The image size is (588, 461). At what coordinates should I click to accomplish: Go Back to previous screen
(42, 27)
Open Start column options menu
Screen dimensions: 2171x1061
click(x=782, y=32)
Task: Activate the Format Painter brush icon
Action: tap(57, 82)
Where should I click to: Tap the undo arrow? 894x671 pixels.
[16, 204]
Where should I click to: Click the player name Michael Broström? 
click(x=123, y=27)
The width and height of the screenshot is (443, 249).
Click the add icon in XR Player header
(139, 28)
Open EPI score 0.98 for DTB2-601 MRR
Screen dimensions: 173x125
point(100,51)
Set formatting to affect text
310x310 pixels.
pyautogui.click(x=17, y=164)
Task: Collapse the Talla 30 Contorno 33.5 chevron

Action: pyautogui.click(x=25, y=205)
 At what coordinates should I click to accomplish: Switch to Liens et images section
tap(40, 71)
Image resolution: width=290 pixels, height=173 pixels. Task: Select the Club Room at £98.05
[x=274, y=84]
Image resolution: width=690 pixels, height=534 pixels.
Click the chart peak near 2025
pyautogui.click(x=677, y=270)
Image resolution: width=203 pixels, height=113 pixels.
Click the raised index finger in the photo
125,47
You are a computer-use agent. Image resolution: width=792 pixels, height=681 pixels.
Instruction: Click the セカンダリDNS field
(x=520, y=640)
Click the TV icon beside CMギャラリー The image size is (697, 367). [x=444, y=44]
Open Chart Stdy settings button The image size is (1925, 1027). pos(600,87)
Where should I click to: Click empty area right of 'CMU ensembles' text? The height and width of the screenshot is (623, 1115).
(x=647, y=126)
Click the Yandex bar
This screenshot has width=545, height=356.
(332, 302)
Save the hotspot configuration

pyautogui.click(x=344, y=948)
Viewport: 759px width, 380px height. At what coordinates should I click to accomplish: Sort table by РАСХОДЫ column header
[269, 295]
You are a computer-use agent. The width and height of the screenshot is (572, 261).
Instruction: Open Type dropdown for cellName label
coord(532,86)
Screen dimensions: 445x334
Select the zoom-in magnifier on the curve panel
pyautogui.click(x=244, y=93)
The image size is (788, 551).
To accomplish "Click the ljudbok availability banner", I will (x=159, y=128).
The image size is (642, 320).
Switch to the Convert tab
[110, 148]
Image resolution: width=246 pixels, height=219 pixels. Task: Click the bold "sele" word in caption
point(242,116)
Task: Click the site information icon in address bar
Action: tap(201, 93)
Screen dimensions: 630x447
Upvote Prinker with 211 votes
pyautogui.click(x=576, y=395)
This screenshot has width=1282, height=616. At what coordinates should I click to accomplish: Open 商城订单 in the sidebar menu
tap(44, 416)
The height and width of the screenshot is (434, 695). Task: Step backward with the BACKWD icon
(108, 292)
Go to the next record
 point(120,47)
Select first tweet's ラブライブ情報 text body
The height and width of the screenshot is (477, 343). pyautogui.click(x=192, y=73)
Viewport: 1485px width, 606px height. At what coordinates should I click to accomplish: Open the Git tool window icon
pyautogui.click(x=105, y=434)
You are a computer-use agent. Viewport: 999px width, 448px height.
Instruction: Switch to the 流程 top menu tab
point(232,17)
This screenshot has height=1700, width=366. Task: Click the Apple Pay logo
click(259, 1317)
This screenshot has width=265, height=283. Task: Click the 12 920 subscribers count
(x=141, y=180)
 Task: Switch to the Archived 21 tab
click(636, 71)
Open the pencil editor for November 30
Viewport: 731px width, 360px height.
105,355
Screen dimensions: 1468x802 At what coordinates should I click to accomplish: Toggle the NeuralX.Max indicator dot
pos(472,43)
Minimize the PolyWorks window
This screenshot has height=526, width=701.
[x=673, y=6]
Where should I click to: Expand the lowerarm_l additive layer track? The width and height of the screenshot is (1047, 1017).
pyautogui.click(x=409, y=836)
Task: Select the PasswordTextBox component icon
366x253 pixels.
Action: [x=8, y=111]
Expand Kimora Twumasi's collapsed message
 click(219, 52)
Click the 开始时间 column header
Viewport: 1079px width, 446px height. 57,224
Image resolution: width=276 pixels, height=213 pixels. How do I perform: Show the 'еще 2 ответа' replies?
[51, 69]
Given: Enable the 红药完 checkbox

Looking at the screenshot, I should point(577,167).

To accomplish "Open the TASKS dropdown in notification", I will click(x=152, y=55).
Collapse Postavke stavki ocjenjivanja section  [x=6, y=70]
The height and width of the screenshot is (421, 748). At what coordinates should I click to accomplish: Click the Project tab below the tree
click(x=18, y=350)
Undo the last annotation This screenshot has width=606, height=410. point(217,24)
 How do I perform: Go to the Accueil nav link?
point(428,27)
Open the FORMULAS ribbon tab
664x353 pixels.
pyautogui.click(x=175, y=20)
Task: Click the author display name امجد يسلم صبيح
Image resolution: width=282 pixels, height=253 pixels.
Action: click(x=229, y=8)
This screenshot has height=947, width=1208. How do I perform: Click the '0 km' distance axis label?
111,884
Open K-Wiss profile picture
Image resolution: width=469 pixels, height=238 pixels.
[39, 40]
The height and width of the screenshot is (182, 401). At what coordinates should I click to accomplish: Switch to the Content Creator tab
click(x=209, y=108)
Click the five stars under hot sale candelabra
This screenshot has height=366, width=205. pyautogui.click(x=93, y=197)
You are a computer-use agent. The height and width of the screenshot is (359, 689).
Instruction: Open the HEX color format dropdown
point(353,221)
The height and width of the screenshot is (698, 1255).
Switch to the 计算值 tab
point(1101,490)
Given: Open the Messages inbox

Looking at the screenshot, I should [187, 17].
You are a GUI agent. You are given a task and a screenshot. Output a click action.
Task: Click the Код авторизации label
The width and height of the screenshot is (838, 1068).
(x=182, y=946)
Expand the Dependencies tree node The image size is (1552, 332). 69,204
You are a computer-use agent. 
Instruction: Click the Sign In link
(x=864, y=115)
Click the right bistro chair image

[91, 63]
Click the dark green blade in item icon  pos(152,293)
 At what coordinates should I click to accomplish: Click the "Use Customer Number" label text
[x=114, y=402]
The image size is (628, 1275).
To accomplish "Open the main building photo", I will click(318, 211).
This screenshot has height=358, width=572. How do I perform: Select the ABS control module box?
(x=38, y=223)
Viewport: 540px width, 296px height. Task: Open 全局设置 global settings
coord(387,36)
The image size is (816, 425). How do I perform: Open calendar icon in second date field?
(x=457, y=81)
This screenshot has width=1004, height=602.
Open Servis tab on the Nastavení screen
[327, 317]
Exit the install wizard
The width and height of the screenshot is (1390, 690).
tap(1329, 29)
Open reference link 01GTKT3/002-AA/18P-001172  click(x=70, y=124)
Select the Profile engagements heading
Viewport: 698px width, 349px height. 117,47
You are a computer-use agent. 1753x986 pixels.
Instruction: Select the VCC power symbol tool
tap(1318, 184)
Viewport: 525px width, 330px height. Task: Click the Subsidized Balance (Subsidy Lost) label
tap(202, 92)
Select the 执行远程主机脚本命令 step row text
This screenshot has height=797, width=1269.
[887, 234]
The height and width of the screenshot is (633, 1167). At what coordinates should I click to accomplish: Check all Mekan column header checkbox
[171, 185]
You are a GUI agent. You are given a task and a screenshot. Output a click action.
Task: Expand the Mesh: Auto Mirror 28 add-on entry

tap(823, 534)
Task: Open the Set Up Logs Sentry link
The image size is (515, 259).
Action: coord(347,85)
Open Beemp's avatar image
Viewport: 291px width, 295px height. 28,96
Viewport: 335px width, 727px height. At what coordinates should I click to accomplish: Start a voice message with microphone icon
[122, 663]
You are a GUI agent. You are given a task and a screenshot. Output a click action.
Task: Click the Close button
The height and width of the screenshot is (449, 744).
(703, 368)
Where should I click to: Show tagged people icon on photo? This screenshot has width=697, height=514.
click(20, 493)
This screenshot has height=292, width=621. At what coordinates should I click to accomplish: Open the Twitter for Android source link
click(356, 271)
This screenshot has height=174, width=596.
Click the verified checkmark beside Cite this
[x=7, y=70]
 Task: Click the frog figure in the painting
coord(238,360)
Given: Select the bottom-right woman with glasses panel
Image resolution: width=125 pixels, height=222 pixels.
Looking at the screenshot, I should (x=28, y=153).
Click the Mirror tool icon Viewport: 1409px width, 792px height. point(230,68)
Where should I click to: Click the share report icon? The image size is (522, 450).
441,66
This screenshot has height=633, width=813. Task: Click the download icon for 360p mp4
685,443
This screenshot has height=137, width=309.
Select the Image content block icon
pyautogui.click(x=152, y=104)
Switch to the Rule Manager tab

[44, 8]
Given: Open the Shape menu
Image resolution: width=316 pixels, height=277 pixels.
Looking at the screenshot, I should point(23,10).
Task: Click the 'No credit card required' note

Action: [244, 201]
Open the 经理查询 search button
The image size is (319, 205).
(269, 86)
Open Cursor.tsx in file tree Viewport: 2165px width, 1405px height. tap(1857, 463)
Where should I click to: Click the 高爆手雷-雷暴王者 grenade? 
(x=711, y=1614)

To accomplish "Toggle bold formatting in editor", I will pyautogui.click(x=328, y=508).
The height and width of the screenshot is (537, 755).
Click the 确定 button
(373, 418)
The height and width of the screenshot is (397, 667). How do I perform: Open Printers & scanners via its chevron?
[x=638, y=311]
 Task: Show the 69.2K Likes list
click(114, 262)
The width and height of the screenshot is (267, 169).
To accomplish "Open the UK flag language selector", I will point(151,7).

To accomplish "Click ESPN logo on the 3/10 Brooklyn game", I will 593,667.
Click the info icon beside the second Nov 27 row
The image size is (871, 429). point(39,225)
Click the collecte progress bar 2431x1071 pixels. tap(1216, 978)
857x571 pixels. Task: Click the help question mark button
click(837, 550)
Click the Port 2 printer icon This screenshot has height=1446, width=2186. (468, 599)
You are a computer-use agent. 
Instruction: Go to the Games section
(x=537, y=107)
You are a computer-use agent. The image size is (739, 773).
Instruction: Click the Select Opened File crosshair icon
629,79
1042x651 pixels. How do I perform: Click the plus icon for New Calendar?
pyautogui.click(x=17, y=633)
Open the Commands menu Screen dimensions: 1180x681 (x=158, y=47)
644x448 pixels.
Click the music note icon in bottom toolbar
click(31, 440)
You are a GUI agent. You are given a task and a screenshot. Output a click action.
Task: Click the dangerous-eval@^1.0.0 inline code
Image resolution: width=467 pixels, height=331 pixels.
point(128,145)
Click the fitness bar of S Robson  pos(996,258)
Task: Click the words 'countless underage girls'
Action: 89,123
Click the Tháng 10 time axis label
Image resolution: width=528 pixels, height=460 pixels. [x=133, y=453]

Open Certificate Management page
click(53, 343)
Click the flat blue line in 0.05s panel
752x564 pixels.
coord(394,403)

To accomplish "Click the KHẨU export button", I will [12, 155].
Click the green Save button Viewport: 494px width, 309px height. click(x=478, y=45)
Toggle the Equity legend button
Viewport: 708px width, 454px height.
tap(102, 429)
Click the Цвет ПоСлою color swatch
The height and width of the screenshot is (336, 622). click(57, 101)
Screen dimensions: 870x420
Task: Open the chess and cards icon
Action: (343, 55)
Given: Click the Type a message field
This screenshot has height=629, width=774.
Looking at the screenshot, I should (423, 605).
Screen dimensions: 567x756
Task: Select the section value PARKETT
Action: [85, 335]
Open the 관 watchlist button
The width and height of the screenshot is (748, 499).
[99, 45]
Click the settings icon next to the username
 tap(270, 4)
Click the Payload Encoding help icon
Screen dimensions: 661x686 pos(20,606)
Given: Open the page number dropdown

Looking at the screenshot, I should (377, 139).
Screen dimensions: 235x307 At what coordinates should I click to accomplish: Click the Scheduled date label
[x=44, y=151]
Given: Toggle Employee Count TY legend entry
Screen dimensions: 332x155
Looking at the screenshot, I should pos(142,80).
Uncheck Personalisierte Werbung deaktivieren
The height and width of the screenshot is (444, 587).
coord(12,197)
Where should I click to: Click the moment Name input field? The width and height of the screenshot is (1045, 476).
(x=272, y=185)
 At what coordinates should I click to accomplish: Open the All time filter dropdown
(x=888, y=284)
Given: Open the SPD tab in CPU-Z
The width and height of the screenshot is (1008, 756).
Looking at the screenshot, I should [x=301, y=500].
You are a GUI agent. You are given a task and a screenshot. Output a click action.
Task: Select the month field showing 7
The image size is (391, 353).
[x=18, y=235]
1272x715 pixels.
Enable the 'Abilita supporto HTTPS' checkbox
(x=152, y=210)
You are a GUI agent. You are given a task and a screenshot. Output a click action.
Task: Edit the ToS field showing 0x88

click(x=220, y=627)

> **What you are asked to do**
Rewrite the listing from its beginning through the line containing "tap(40, 71)", inclusive, replacing "chevron" with "caret" and leaving everything else unchanged.

> **Exercise solution**
The image size is (588, 461). At what coordinates should I click to accomplish: Go Back to previous screen
(42, 27)
Open Start column options menu
Screen dimensions: 2171x1061
click(x=782, y=32)
Task: Activate the Format Painter brush icon
Action: tap(57, 82)
Where should I click to: Tap the undo arrow? 894x671 pixels.
[16, 204]
Where should I click to: Click the player name Michael Broström? 
click(x=123, y=27)
The width and height of the screenshot is (443, 249).
Click the add icon in XR Player header
(139, 28)
Open EPI score 0.98 for DTB2-601 MRR
Screen dimensions: 173x125
point(100,51)
Set formatting to affect text
310x310 pixels.
pyautogui.click(x=17, y=164)
Task: Collapse the Talla 30 Contorno 33.5 caret

Action: pyautogui.click(x=25, y=205)
 At what coordinates should I click to accomplish: Switch to Liens et images section
tap(40, 71)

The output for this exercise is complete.